*What you need to do*:
Write out again, word for word, the lines running from the line with "You are a computer-use" through the final line, including both, and leave the pictures out.
[BEGIN]
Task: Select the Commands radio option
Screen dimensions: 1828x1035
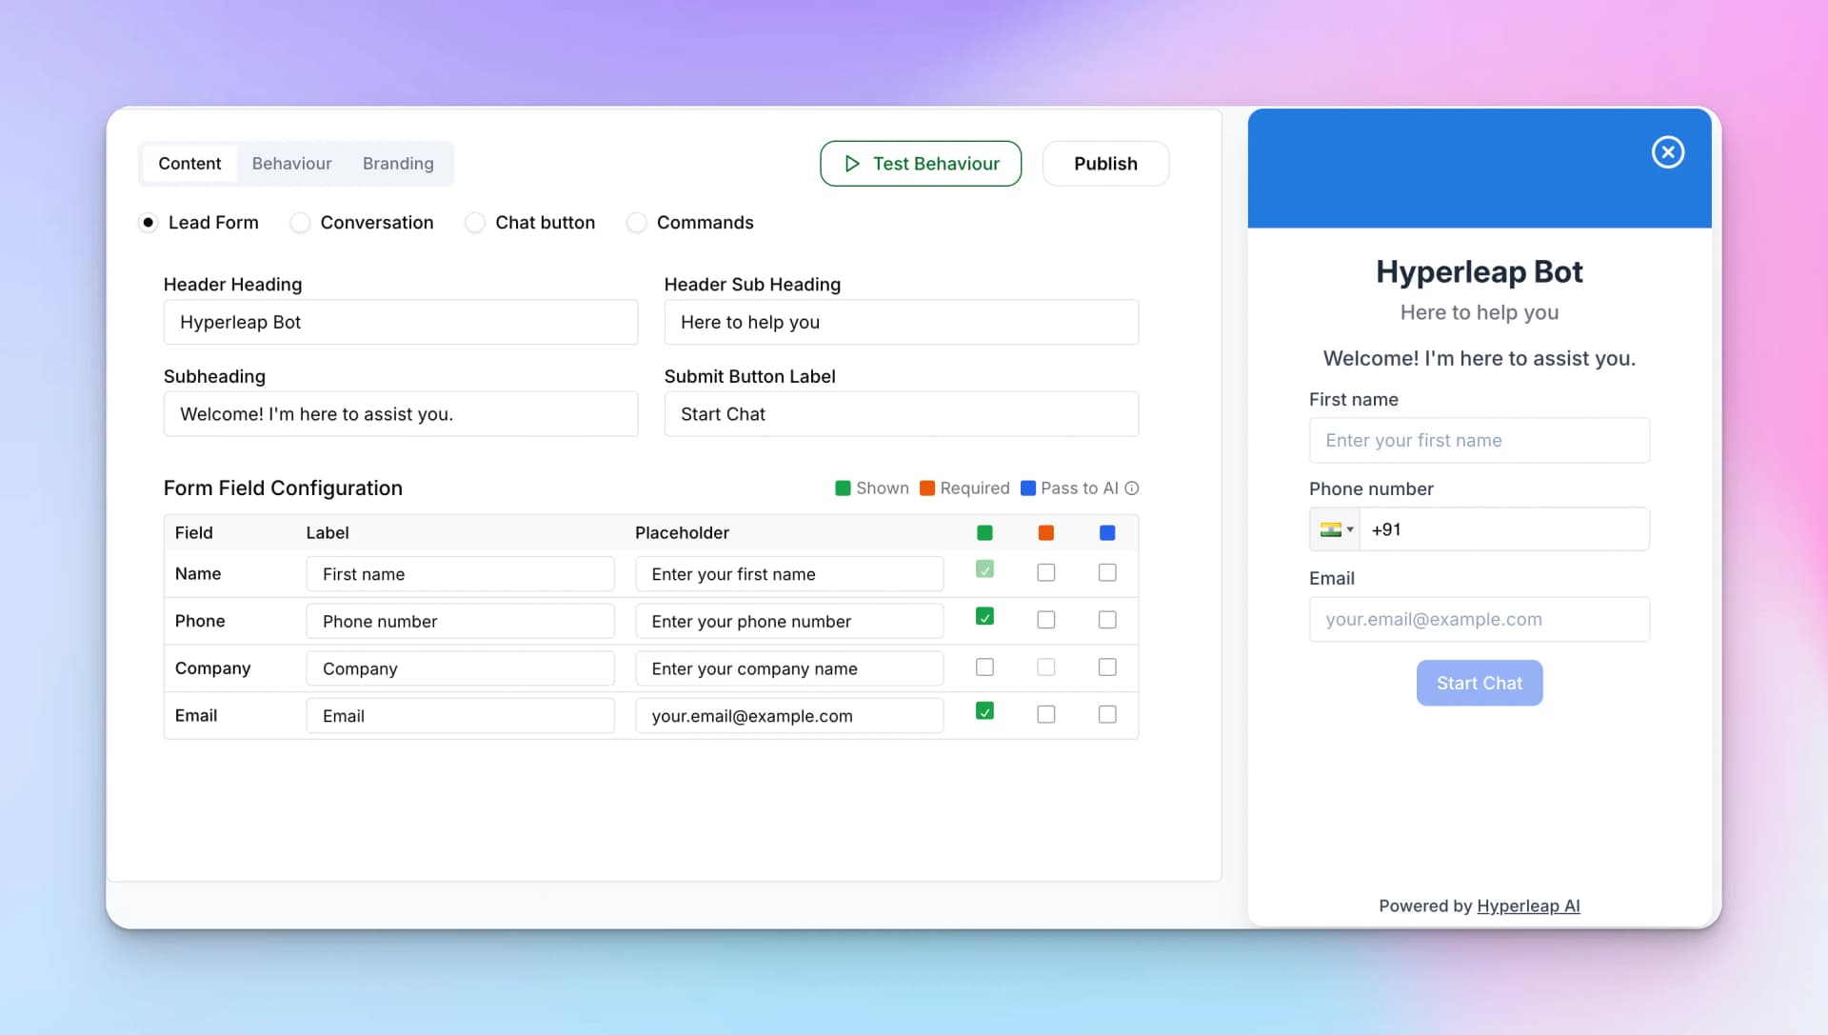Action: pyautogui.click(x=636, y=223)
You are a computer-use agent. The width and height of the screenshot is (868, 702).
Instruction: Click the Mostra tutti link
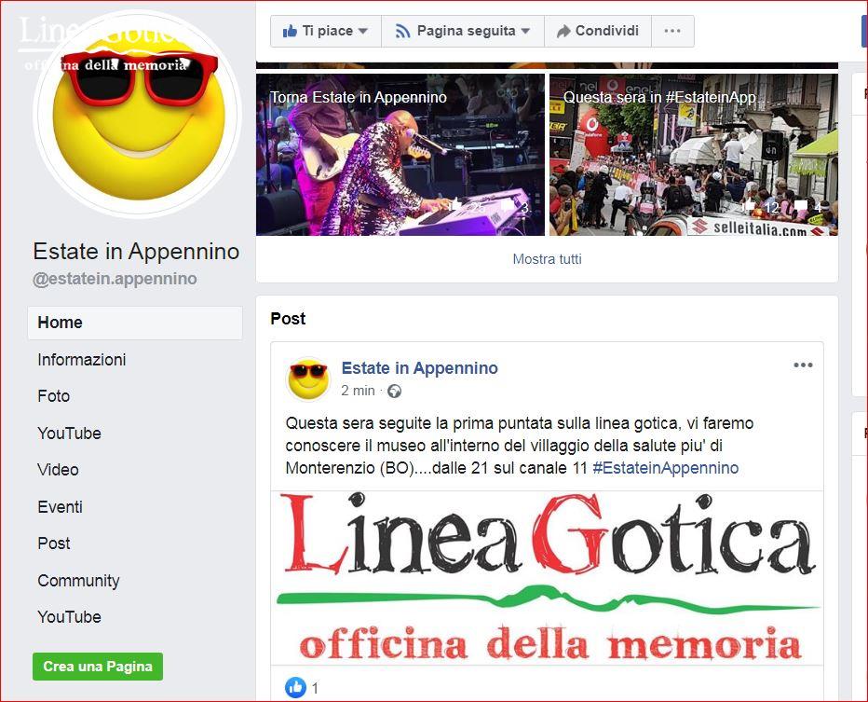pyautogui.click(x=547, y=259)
[END]
*The answer*:
You are a computer-use agent. The width and height of the screenshot is (868, 702).
Instruction: Click the Mostra tutti link
pyautogui.click(x=547, y=259)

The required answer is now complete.